I'm half single.
Please tell me it's the bottom half.
Yes, it's true. 4 fingers.
I woke up at 4am on the couch with half my clothes on. And by half my clothes I mean my earrings.
She was raised with a wonderful home life. I can't do anything with that.
This is the first time since last march I'm gonna be going to a class for more reasons than wanting to bone the girl sitting next to me.
I watched you fall asleep, sitting up, eating a cinnamon roll. You proceeded to wake up...smile at your cinnamon roll, ask it how it got into your hand and then began eating it again. You asked me if you were ridiculous last night, define ridiculous.
Haha. Last winter I went through this phase where id go to the bars with my own giant goblet and demand to be served white wine and red bull hah
I found my keys in the basement freezer. Drunk me is a sneaky little bastard.

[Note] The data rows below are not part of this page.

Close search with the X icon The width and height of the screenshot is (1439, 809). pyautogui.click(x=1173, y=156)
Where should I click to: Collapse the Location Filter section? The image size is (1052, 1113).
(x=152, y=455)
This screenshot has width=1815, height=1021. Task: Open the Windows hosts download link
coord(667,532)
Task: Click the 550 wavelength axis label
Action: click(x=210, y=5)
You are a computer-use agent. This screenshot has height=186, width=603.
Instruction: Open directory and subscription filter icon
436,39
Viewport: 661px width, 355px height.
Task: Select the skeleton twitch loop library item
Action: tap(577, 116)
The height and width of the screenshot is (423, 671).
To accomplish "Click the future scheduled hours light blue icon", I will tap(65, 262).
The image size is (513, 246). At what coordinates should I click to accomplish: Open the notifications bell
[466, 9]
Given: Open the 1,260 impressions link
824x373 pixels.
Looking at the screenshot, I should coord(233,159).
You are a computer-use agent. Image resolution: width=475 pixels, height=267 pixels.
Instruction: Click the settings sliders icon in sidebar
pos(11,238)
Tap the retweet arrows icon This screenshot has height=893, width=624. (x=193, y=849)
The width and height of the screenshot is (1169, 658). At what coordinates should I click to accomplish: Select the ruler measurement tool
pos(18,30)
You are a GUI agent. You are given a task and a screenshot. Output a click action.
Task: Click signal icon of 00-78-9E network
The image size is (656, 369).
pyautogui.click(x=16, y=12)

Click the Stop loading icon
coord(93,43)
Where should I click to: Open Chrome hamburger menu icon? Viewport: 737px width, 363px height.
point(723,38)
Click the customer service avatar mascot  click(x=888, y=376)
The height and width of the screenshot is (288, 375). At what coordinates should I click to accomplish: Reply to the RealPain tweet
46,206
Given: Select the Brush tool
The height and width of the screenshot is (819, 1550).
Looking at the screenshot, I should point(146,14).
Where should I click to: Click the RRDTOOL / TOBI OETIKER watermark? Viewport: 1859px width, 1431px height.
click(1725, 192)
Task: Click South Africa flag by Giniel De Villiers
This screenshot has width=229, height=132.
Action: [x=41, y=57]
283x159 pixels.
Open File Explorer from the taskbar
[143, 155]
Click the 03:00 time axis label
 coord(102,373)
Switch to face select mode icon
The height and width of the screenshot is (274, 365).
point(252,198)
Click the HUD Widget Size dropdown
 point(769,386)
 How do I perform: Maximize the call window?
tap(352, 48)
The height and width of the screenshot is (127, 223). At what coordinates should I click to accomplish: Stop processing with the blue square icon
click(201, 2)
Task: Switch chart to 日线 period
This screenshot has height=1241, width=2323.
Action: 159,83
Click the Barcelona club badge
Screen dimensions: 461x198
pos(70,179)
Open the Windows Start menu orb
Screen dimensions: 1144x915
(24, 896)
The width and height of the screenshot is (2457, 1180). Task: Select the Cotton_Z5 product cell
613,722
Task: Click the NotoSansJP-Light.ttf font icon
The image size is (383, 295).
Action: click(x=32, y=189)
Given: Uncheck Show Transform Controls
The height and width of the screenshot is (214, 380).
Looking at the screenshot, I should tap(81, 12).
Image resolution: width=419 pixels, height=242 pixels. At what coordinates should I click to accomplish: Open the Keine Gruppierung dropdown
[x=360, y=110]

Not to mention I think lunch is a little inappropriate when our relationship is only based on Mario kart and alcohol so far...
I hope. Last year I got lost in New Orleans and some guy named Cookie walked me home while I cried.
I need an office. I have big plans. I'm learning spanish this month.
Fuck it, if you can't drink cheep beer and whiskey with me, I don't want you.
If he's dating my cousin now, do I have to erase the pictures of his dick off my phone? Ugh, morals.
Wtf did i hit my head on?
Tequila
I Projectile vomited a massive question mark on Brent's bedroom wall. Don't tell him it was me. I want him to play the whodunit game.